2026年09月15日
王耀
大暑的余威还闷在石板缝里,立秋顺着夜露来了。后半夜开着窗睡,后脖颈先凉了一下。风从纱窗眼儿钻进来,细细一缕,扫过枕席,枕席上溽热的汗意慢慢收干了。墙根那丛牵牛花,白天晒蔫的叶子又支棱起来,花苞紧闭,沾着潮气,一股淡香顺着窗缝往屋里飘,若有若无的,像人在梦里翻了个身,又沉沉睡去。
念书时背过刘翰的“乳鸦啼散玉屏空,一枕新凉一扇风”,从前只当是书上的句子,这夜被风扫过脖颈,才懂了那点爽利。
古人说立秋三候:凉风至,白露降,寒蝉鸣。头一样便是风变了。夏天的风是闷的,裹着热气往怀里撞;从立秋日开始,风里就带了筋骨,扫过皮肤时,汗意收得快。“睡起秋声无觅处,满阶梧叶月明中”,秋声看不见摸不着,都在风里,都在阶前落下的第一片叶子里。
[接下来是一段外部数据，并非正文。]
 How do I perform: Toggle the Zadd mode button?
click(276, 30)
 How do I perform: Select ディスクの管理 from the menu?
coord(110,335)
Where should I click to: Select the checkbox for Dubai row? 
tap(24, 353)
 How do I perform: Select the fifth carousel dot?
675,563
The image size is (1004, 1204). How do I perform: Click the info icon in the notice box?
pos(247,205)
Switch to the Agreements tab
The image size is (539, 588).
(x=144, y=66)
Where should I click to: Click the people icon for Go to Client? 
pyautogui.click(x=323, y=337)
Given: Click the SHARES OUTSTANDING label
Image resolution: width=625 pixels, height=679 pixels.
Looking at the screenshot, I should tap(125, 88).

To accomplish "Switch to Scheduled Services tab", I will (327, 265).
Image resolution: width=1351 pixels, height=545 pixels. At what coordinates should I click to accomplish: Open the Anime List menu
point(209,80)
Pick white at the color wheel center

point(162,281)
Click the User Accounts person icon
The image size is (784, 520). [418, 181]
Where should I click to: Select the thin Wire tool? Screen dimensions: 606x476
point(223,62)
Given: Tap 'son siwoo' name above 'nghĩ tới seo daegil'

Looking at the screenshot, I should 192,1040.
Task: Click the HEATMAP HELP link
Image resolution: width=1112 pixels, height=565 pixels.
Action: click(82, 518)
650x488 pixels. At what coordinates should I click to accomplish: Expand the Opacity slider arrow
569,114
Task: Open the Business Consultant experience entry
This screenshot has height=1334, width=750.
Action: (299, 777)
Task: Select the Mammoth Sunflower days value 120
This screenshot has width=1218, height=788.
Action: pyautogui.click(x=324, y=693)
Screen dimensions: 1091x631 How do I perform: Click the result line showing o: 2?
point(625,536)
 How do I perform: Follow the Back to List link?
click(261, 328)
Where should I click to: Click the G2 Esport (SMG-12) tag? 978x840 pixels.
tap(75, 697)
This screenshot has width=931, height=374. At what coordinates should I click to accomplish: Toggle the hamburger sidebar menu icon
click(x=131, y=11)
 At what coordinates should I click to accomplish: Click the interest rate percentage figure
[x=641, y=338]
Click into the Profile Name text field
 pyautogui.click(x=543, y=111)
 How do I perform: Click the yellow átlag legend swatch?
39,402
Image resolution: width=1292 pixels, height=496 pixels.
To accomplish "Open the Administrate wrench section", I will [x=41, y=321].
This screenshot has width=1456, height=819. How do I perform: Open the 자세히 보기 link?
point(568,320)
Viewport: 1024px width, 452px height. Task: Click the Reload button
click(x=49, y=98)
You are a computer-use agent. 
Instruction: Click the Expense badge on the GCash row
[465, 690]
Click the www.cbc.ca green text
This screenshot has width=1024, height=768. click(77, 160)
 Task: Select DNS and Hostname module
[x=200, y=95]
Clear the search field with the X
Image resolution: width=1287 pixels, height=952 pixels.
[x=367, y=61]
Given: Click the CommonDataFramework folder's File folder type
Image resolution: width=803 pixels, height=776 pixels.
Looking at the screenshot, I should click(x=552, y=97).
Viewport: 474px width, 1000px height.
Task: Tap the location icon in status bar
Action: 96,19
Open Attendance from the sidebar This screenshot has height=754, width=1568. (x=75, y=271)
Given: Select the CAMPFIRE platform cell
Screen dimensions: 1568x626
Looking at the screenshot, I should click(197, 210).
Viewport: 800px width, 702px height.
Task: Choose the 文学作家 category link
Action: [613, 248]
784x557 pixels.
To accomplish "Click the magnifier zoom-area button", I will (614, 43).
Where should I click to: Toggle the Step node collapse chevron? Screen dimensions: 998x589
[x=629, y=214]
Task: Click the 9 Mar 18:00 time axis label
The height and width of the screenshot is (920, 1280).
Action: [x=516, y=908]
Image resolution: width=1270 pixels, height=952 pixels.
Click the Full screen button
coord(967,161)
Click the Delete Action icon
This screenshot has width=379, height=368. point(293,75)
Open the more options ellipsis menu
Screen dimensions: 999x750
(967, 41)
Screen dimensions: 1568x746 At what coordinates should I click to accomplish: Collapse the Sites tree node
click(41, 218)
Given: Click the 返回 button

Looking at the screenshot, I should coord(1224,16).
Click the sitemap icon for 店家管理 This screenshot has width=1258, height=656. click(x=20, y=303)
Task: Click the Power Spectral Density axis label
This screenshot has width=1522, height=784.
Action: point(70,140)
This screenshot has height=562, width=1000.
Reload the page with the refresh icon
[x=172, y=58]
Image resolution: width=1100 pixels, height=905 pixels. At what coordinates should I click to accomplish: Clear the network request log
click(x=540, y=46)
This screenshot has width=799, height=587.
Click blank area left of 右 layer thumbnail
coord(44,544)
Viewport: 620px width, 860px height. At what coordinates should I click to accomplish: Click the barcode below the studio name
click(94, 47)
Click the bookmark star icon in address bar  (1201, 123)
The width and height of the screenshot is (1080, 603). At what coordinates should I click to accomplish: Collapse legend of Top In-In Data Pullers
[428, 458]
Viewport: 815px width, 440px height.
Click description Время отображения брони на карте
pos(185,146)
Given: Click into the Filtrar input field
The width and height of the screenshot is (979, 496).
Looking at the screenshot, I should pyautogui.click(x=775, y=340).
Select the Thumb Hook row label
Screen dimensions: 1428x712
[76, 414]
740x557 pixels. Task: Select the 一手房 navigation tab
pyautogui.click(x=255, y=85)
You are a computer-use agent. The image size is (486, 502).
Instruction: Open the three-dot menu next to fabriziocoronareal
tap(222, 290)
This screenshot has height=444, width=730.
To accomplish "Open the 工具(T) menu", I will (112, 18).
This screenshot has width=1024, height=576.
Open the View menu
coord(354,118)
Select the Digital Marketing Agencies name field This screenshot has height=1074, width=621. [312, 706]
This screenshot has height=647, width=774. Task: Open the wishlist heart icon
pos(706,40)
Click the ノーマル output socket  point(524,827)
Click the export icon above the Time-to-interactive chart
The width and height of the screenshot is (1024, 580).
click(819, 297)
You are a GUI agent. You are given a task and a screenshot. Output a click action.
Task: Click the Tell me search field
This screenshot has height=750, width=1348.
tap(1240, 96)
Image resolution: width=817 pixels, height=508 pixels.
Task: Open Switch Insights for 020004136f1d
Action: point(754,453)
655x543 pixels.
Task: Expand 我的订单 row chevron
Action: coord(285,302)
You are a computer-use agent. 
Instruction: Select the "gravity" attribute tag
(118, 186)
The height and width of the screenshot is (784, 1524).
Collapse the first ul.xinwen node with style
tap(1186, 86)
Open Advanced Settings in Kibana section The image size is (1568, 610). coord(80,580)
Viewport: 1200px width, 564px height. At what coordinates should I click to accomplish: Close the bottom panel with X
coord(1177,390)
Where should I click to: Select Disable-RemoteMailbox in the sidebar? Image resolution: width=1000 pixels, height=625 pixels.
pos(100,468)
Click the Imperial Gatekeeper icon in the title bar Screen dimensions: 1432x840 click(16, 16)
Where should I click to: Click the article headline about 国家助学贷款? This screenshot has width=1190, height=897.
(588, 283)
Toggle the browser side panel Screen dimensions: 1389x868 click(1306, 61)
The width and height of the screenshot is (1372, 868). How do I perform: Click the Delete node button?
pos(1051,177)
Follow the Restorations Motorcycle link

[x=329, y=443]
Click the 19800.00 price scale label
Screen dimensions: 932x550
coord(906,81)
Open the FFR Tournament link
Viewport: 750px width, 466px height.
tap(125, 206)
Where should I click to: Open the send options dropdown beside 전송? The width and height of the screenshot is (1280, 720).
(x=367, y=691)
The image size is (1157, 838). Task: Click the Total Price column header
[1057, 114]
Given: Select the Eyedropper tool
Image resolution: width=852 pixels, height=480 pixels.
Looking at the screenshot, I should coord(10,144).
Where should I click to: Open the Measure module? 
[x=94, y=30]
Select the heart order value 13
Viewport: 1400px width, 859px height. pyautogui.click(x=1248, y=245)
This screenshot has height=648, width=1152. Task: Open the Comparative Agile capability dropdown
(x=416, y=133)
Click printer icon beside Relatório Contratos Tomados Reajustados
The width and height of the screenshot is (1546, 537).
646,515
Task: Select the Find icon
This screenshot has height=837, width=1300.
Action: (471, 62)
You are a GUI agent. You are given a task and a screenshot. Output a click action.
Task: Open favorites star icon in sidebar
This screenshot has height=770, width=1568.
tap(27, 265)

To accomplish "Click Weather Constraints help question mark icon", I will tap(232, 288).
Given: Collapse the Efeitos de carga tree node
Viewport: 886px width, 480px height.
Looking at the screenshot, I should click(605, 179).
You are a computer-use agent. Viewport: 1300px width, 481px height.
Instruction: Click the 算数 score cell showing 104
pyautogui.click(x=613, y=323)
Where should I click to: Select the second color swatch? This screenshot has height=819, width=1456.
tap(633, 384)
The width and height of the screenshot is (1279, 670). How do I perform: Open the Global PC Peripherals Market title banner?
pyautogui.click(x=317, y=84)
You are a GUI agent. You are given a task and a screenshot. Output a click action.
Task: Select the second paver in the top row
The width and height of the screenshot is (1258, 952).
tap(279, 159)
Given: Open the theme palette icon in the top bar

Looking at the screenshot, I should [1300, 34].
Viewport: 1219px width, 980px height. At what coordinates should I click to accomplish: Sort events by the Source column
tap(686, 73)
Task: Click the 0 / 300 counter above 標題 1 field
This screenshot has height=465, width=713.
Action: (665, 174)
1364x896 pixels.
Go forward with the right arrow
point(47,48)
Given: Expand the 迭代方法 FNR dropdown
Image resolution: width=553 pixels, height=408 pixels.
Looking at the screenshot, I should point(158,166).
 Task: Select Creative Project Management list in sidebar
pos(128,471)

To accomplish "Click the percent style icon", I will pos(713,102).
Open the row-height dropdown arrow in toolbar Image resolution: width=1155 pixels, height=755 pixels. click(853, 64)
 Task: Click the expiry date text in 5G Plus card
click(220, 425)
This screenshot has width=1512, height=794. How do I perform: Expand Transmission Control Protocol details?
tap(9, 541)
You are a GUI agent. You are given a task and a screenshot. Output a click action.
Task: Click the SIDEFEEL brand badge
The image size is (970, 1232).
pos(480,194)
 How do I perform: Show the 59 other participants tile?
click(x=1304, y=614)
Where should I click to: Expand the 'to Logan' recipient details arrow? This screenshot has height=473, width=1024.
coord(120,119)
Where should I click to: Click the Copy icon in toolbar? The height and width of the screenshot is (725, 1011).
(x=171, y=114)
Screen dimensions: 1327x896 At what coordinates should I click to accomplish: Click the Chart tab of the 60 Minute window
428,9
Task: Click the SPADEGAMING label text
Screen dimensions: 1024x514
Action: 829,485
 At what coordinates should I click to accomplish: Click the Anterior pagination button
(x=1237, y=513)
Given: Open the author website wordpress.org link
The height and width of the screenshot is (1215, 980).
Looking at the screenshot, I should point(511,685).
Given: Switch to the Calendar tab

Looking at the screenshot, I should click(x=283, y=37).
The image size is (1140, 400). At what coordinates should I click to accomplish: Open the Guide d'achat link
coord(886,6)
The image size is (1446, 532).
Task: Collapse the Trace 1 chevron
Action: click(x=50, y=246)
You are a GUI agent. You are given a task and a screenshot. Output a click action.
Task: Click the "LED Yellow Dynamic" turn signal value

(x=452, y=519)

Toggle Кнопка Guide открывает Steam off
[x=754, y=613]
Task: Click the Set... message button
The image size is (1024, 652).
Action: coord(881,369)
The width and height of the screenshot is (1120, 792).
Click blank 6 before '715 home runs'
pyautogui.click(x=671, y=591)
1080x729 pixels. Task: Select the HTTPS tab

外婆家的老院子里有棵梧桐。每年立秋前后,头一批叶子准会落下,叶脉还青着,边沿先卷了,像被火燎过。清早扫院子,脚踩上去脆响。外婆捡最完整的一片,用拇指肚顺着叶脉慢慢捋,说立秋一叶,压惊祛暑。我蹲在边上捡碎叶子玩,往脖子里塞,凉丝丝的。她拿竹扫帚慢慢扫,扫到墙根,惊起几只蛐蛐,蹦进草棵子里,没了踪影。
天高了,蝉声就跟着变了。伏天里的蝉是扯着嗓子喊的,从早到晚,一声撵着一声,像谁把一壶滚水泼进了绿荫里;立秋一过,叫声拖了尾音,细了,远了,有气无力,叫几声歇半晌,像累极了的人终于撑不住了。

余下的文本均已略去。